Nutrition facts per serving: 261 calories, 6 g protein, 58 g carbohydrate, 1 g total fat (0 g saturated fat), 0 mg cholesterol, 6 g dietary fiber, 301 mg sodium. Daily Value: 172% vitamin C, 136% vitamin A, 22% thiamin, 10% riboflavin, 14% niacin, 10% iron, 22% potassium, 100 micrograms folic acid.

Strawberry Fruit Salad with Three Dressings

  • 8 cups lightly packed spinach leaves
  • 1 pint basket strawberries, stemmed and halved
  • 4 cups assorted melon chunks
  • 1½ cup orange and grapefruit segments
  • Orange-mint, strawberry-ginger, or balsamic-pepper dressing

Makes 4 servings.

Orange-Mint Dressing
In bowl, whisk 1 8-ounce container plain nonfat yogurt, 3 tablespoons thawed orange juice concentrate and 1 teaspoon sugar. Mix in 3 tablespoons chopped mint. Serve immediately or cover and refrigerate up to 2 days. Makes about 1 cup.

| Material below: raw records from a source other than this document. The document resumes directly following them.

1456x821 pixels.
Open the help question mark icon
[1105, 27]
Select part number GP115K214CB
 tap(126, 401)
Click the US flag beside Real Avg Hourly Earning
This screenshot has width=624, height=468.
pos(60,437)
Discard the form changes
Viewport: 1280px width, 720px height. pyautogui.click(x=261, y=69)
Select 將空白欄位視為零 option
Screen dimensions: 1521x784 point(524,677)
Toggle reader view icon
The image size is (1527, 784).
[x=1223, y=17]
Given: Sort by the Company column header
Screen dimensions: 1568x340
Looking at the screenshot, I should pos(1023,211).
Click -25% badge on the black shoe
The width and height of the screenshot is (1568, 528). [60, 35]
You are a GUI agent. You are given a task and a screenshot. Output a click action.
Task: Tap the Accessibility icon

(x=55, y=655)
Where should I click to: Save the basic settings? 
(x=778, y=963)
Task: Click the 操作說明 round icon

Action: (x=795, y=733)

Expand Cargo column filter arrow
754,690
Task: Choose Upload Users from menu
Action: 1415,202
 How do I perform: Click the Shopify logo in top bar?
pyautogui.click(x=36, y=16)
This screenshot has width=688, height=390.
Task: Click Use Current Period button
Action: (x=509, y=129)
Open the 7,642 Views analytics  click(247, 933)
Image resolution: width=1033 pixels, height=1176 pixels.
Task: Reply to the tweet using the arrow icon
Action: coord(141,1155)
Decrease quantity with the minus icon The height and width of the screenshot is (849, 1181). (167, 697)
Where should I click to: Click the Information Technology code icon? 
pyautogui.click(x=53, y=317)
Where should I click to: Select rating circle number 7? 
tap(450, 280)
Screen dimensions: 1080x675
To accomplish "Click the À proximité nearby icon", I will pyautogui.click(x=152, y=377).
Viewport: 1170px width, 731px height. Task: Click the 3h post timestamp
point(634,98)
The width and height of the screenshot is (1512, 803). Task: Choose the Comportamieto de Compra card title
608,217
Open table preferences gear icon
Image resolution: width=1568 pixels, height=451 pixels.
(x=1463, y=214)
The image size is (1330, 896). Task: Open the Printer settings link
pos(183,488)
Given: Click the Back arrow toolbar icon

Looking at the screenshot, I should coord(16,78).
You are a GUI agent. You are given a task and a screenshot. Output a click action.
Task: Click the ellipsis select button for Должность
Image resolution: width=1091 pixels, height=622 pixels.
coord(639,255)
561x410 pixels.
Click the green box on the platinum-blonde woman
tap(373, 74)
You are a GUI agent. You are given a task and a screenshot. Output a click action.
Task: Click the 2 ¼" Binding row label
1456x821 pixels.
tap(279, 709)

Strawberry-Ginger Dressing
In a blender or food processor, puree 1 ½ cups strawberries; transfer to bowl. Mix in 1½ tablespoons honey, 1 ½ tablespoons lime juice, 2 teaspoons grated fresh ginger, and a pinch of salt. Use immediately, or cover and refrigerate up to 2 days. Makes about 1 cup.

Balsamic-Pepper Dressing
In bowl, whisk 1 8-ounce container nonfat strawberry yogurt, 1 tablespoon balsamic vinegar, 1 teaspoon vinegar, 1 teaspoon honey, and ½ to 1 teaspoon coarsely ground black pepper. Use immediately, or cover and refrigerate up to 2 days. Makes about 1 cup.